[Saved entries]
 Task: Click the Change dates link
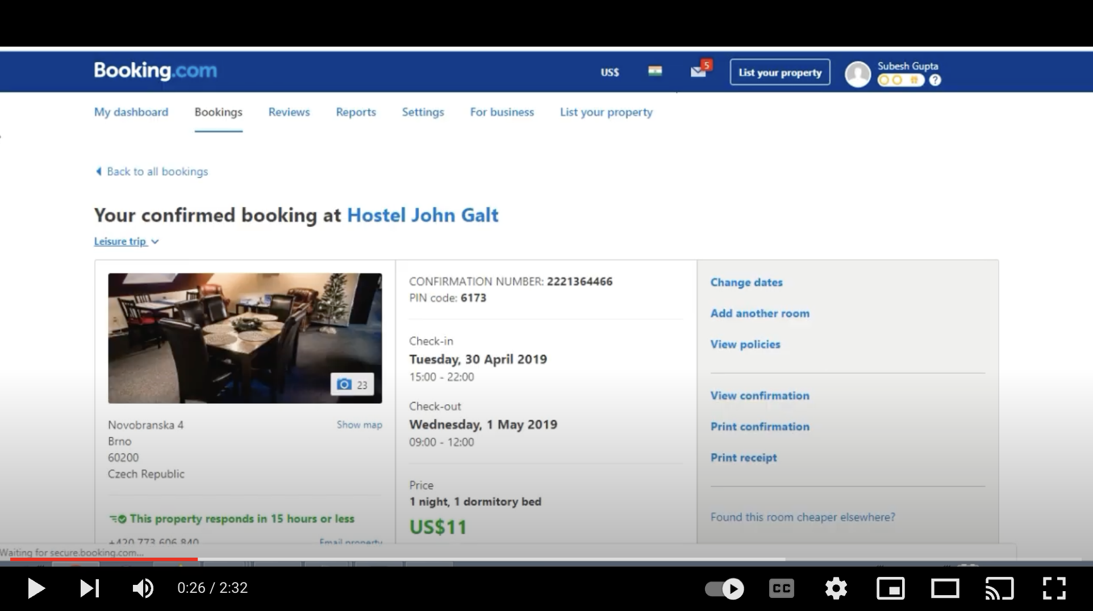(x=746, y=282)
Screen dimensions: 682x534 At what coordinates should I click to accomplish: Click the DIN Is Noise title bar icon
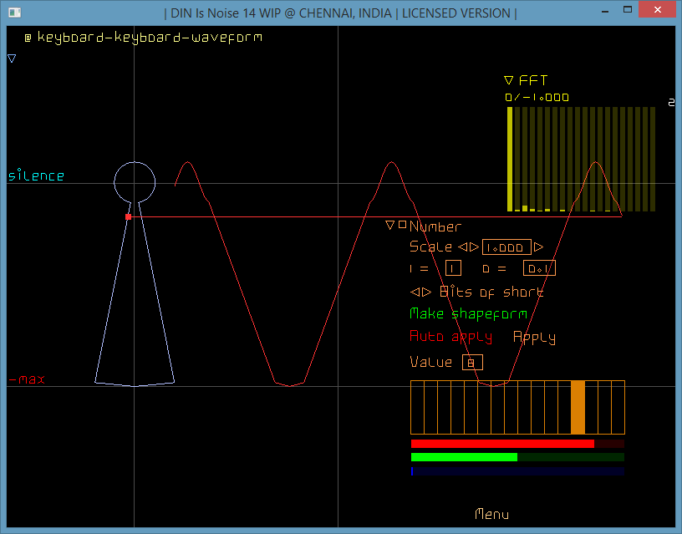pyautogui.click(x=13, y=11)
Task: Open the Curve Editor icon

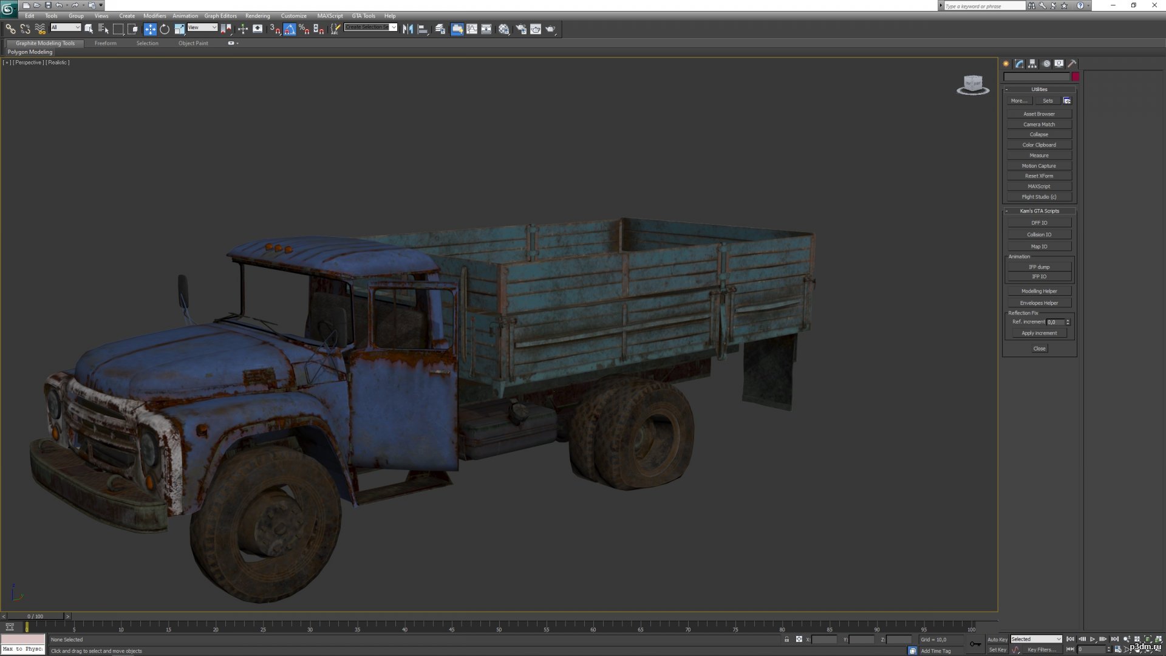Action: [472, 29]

# About this exercise
Be exact. Write out all the entries and omit the pictures.

# The answer
 Task: Click the Change dates link
(x=746, y=282)
Screen dimensions: 682x534 At what coordinates should I click to accomplish: Click the DIN Is Noise title bar icon
pyautogui.click(x=13, y=11)
Task: Open the Curve Editor icon

Action: [472, 29]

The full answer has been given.